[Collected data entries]

● ● ● ● ●

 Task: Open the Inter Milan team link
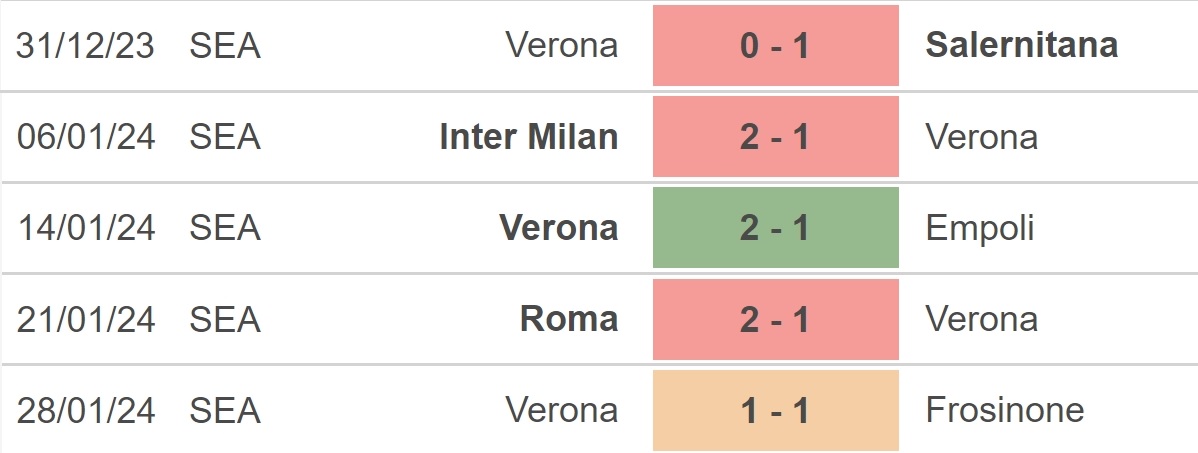[x=529, y=137]
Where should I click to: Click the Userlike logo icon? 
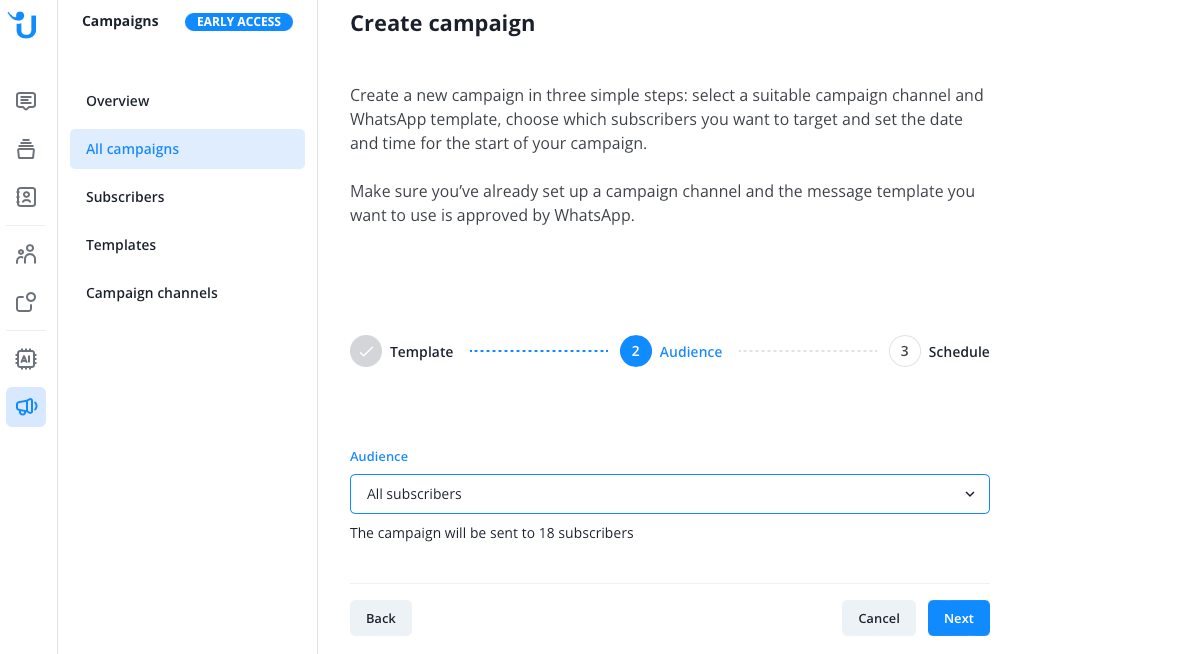pos(24,24)
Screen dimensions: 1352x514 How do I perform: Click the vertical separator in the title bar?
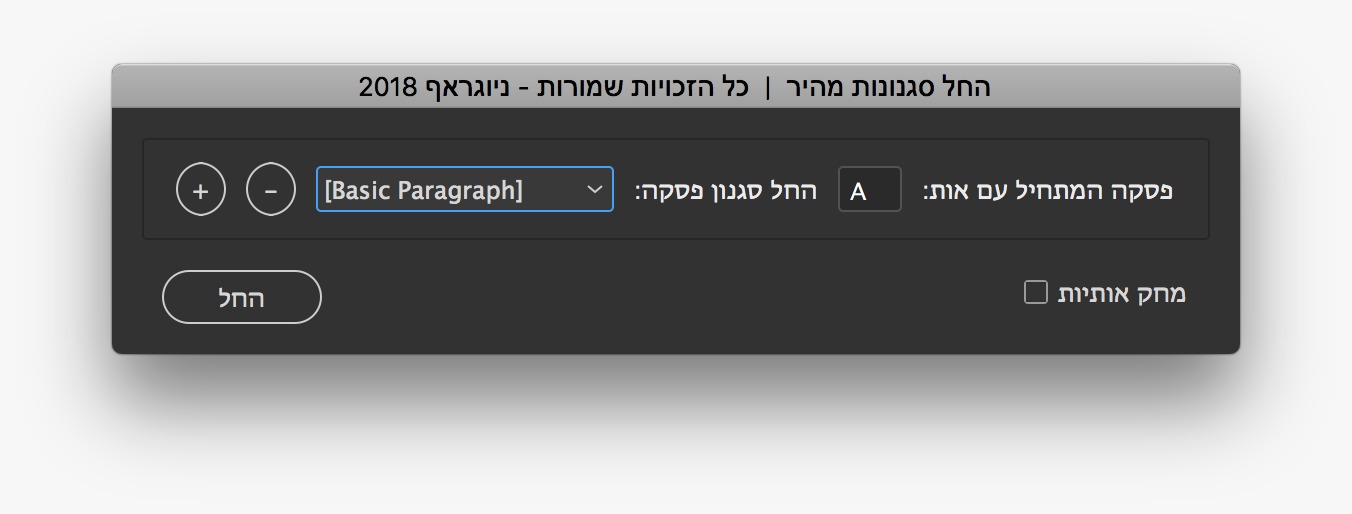[768, 87]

● ● ● ● ●

- TASK
Pictures aside, repeat each entry in full and without change.

- RESULT OF THIS TASK
 Task: Open the Inter Milan team link
[x=529, y=137]
Where should I click to: Click the Userlike logo icon? 
pos(24,24)
Screen dimensions: 1352x514 How do I perform: Click the vertical separator in the title bar?
[768, 87]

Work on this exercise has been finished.